1976 vs today: veteran audio experts discuss the biggest shifts in music and hi-fi during What Hi-Fi?'s 50-year lifetime
All we have gained… and arguably lost on the way
If you told vinyl enthusiast John Smith in 1976, when the first magazine issue of What Hi-Fi? occupied coffee tables around the UK, that, in his lifetime, all of the world’s music could be accessed affordably at the touch of a screen and played without a cable in sight, he might well have asked what streets your dealer occupied.
Indeed, you would only need look at the cover of that first magazine side by side with What Hi-Fi?'s latest issue to see that the music and hi-fi landscapes have changed astronomically in the past 50 years.
Discussing those five decades’ worth of hi-fi evolution in a single 2000-word article might sound as ambitious as covering the history of Christianity in a 30-minute podcast.
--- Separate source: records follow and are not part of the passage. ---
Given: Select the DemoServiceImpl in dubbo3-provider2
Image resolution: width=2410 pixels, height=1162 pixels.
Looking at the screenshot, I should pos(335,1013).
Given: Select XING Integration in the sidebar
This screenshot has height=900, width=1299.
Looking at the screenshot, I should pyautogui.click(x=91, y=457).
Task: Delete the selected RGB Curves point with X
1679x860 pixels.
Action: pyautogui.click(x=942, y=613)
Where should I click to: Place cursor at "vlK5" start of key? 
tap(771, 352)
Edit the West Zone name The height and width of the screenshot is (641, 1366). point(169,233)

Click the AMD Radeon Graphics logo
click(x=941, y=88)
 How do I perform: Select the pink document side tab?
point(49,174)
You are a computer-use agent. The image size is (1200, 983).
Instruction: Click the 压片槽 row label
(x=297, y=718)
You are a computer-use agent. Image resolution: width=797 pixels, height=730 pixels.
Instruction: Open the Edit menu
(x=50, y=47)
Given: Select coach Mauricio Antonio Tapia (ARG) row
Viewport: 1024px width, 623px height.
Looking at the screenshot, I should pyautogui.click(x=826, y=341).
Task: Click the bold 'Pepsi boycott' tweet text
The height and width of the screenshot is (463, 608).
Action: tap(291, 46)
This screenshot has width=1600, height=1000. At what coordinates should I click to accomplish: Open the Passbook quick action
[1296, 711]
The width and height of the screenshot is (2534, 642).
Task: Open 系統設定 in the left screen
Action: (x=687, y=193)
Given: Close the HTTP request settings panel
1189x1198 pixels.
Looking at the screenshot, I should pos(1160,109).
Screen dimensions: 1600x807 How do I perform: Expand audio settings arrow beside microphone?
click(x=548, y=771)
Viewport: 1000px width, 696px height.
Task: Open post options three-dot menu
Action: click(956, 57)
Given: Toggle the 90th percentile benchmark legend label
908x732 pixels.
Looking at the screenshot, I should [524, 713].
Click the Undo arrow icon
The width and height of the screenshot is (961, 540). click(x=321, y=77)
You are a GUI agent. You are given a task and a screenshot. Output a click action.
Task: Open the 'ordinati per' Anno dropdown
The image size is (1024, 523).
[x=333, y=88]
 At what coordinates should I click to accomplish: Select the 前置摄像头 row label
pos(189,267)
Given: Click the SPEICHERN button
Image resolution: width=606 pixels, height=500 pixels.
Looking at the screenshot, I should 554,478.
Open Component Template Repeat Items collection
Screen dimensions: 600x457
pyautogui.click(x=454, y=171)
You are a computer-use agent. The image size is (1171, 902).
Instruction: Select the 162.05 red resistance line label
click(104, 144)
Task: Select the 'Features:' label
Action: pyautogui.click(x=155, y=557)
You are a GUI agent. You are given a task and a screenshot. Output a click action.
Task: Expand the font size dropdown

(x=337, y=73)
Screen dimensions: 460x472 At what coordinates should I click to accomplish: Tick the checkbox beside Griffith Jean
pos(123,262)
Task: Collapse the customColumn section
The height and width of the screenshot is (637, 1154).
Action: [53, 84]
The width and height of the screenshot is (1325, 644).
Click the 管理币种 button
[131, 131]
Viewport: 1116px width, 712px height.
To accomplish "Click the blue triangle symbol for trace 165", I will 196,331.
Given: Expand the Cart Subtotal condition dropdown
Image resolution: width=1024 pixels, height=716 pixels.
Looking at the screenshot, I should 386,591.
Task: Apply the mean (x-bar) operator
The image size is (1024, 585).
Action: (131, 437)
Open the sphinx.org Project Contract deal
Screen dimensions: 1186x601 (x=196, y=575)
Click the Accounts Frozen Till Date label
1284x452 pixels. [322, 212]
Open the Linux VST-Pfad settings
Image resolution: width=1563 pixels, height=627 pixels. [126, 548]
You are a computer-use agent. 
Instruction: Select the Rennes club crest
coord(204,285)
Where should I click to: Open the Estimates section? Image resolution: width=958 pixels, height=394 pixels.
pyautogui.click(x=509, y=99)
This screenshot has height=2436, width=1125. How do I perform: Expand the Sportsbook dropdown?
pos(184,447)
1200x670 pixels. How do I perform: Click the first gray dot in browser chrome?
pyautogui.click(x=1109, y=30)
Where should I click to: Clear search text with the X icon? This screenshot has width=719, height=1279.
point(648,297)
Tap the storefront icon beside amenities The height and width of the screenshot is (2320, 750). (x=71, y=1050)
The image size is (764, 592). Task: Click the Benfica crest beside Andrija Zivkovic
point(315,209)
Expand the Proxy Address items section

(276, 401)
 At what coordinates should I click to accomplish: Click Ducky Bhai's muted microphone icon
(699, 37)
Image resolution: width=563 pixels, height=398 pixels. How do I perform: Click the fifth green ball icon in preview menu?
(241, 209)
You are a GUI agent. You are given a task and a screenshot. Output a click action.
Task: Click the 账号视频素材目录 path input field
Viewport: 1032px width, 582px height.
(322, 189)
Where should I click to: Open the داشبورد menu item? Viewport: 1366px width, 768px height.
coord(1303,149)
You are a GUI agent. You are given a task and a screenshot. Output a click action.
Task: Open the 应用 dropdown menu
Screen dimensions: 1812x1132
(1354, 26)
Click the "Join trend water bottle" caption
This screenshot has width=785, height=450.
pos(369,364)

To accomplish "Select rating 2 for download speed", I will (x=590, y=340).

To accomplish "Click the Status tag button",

So, full disclosure, this isn’t that.
Instead, it’s the perspectives of some of the hi-fi industry’s longest-serving members on the biggest shifts hi-fi has experienced in their careers and lifetimes – and not just the many gains but also the losses that have occurred along the way.
Every album in your pocket
All hi-fi roads lead back to music, so it isn’t surprising that the astronomical change in how we consume it over the past five decades is frequently cited as one of the major causes behind, and indeed catalysts for, hi-fi progression.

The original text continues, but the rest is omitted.